• _PROBLEM DESCRIPTION_:
Nothing in the listing should be altered when it is copied, and no picture goes into the copy.

• _RECORDS TO PROCESS_:
>>>>

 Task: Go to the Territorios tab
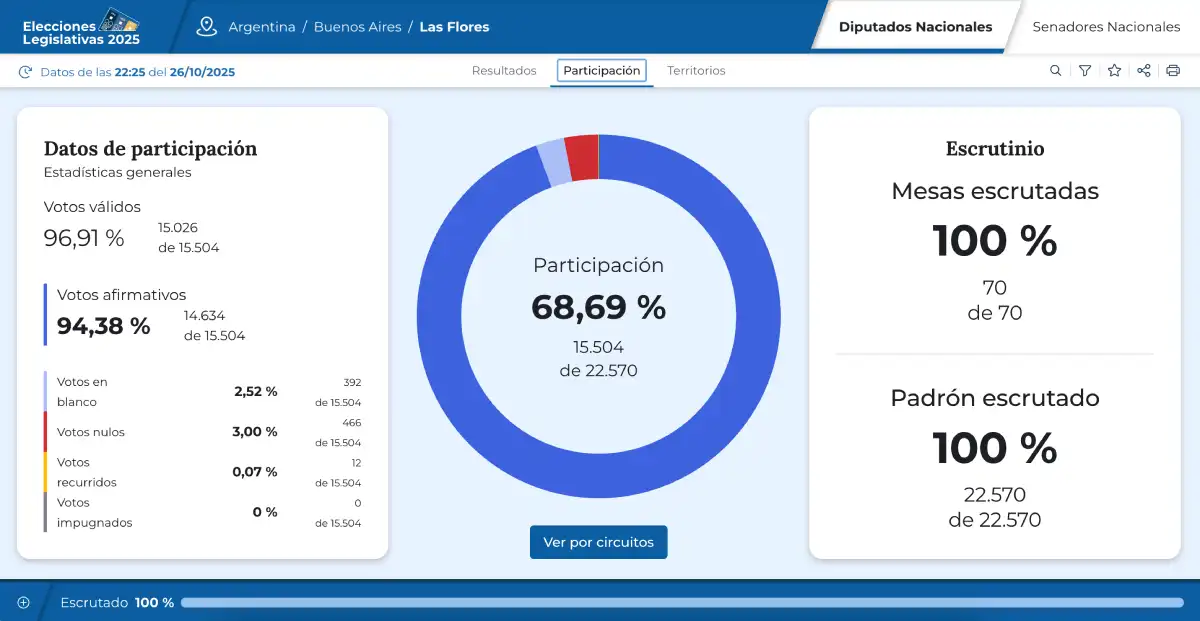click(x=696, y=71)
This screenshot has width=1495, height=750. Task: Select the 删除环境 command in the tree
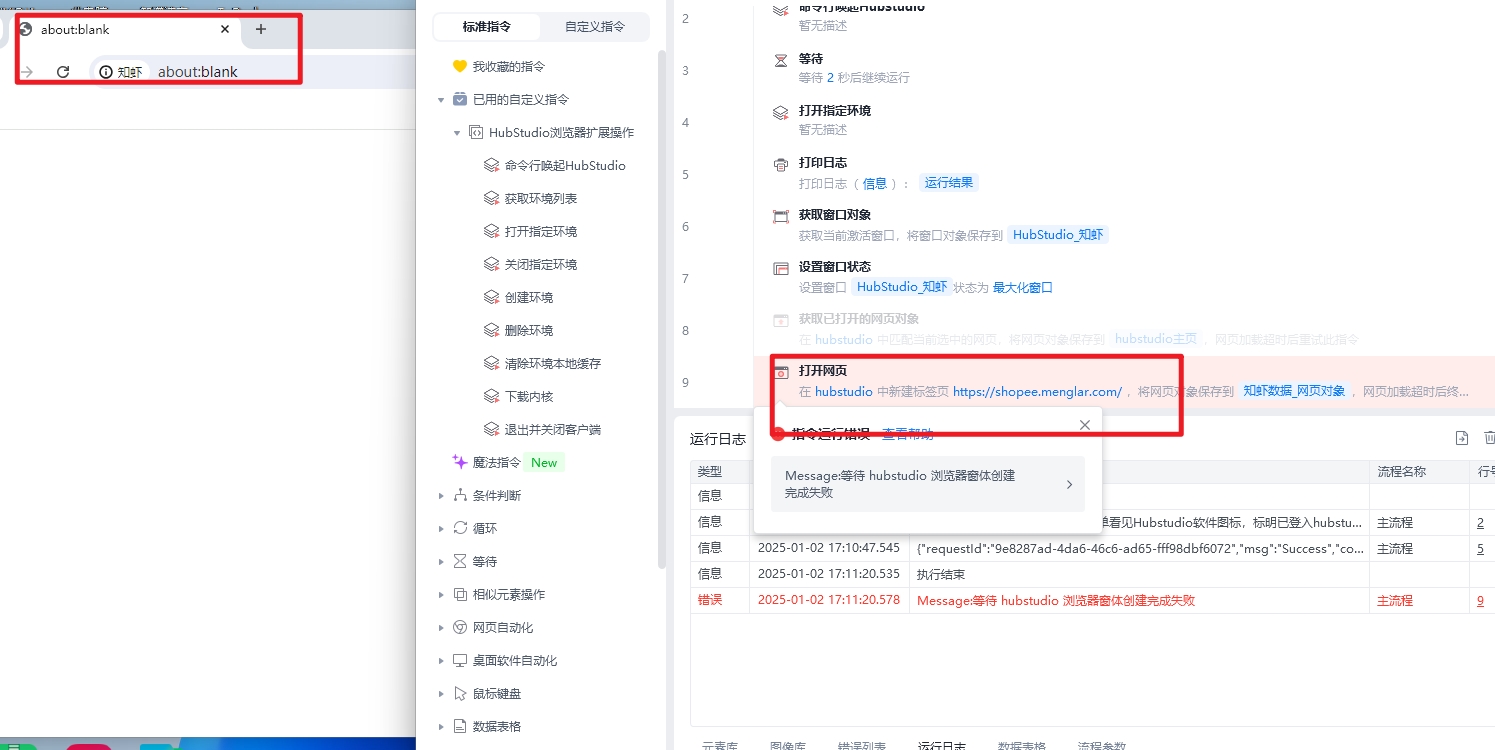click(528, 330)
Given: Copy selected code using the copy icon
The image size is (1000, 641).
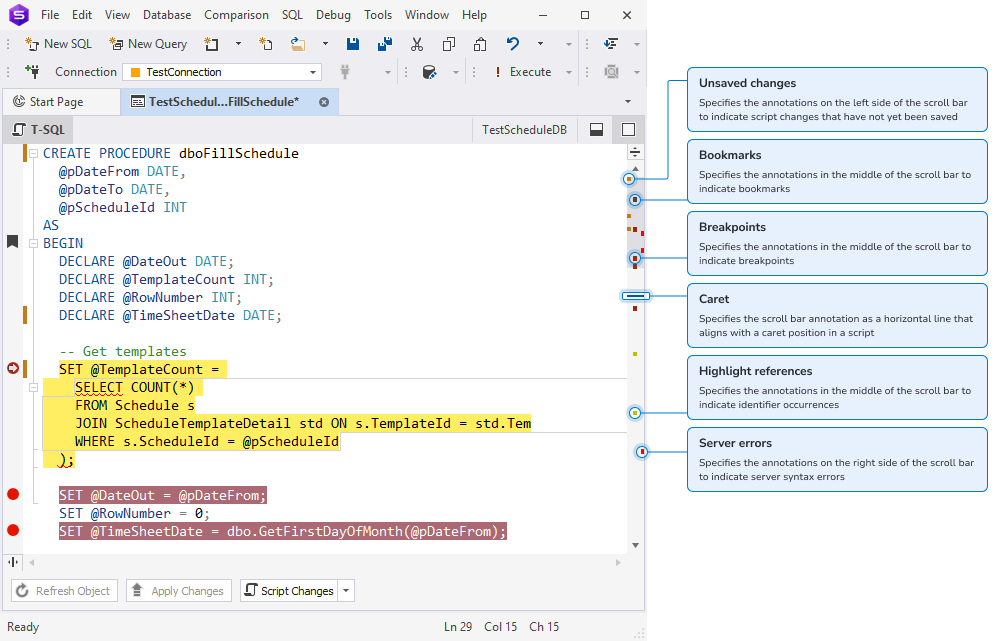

<<<<

• _RESULT OF THIS TASK_:
 Task: Go to the Territorios tab
click(x=696, y=71)
This screenshot has width=1495, height=750. Task: Select the 删除环境 command in the tree
click(528, 330)
Given: Copy selected code using the copy icon
The image size is (1000, 641).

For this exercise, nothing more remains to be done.